Takeaways From TBLI USA Conference


I have always known that I wanted to be at the forefront of social change, yet I have spent the better part my adult life trying to figure out what exactly that means. I was born and raised in Israel where I served as a tank platoon commander and an operations officer in the IDF, fighting to instill my soldiers with the values I believe in. I then studied Philosophy, Political Science and Economics at the Hebrew University of Jerusalem, and worked as a research analyst at Israel’s reserve bank, the Bank of Israel. Two years ago, I left my job at the bank to spend a year in Rwanda, building a safe and stable family environment for 16 at-risk, orphaned youth. Upon leaving Rwanda, I found myself wondering how to continue utilizing my previous experiences and skills in pursuit of my beliefs. That’s when I first heard about impact investing.

Blending social awareness with financial decision-making is by no means a new concept. For many years now, investors have been scrutinizing companies by looking at their ESG (Environment, Social and Corporate Governance) performance. However, impact investors take this idea one step further, using investments to catalyze change and advance predetermined social agendas. This is a much more proactive approach – investing in an enterprise whose products are helping society, while generating financial returns.

So if we can achieve our financial goals and do good at the same time, why isn’t everybody doing it? The answer lies, in part, with the fact that impact investing is still an incredibly new field, and one that still needs to overcome many challenges and obstacles. I recently had the privilege of attending the TBLI (Triple Bottom Line Investing) Conference hosted by Credit-Suisse in New York. For me, this was a fascinating opportunity to learn about impact investing from some of the leading practitioners in the field. I want to share with you what I perceive to be some of the key challenges and questions discussed at TBLI 2014 USA:

  1. Scaling Impact Investing. Will impact investing continue to be considered a specialized asset class appealing to a small group of high net wealth individuals, or can it emerge to be a commonly accepted standard for evaluating investments across asset classes?

  2. Where do we scale from? Today, many involved in impact investing work from small private investment and advisory firms, often founded by former bankers. However, if we want impact investing to scale, how do we convince the big banks that impact investing is not only a Corporate Social Responsibility (CSR) venture, but a revenue-generating line of products they should be offering all their clients?

  3. Shortage of Impact Products. One of the biggest challenges voiced by many of the conference’s participants was a shortage of viable products across all sections of this new form of investments. We need more social entrepreneurs with strong business models, as well as a variety of accessible investment vehicles with demonstrated social impact and financial returns. The shortage in retail impact investment funds is a clear obstacle on the path to reaching smaller investors.
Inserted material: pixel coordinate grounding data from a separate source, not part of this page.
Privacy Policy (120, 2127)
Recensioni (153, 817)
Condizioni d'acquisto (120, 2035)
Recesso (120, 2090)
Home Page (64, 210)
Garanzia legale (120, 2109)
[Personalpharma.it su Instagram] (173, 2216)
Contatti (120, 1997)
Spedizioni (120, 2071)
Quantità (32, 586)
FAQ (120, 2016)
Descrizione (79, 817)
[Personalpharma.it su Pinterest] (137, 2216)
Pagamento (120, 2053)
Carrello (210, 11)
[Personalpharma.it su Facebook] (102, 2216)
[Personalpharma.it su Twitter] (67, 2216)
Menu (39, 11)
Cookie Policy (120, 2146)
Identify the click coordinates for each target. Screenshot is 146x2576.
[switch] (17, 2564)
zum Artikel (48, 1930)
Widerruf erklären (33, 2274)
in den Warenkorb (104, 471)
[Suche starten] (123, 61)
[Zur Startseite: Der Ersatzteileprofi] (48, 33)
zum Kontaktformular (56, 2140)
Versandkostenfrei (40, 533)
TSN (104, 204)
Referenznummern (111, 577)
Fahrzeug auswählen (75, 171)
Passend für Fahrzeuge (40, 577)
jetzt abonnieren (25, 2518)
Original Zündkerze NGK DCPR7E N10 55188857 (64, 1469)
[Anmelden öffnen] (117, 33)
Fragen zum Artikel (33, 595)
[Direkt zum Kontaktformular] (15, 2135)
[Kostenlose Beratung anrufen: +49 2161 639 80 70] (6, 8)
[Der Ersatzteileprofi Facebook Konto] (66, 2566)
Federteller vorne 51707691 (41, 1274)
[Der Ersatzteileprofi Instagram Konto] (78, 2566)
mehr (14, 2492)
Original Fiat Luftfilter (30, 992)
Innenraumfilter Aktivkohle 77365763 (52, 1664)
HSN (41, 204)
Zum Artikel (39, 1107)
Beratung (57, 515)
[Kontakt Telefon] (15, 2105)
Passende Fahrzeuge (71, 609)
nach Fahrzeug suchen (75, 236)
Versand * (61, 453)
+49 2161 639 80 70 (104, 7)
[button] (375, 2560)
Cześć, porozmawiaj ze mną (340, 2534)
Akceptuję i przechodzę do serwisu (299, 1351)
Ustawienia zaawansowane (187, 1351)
  4. How do we overcome the idiosyncrasy of impact objectives? Different investors want different types of impact, and finding investors whose impact agenda and financial goals are similar is tricky.

  5. Impact Measurement. This is a hot topic in the impact investing world, as new evaluation platforms are introduced and older ones improved. How do we create metrics that are broad enough to allow a comparison between investments, without missing the unique impact of different enterprises? At the same time, how do we ensure that measuring impact is not an excessive burden on the entrepreneurs and fund managers?

  6. Exit Strategies. As social ventures mature, especially in developing countries, who are they sold to, and how do we ensure the continuity of their impact?

The answers to many of these questions are obviously closely related and interdependent. If impact investing is to be more than a passing trend, all these challenges will have to be, most likely, continually addressed. While complex, these challenges represent new and exciting opportunities for significant contributions to the forefront of social change.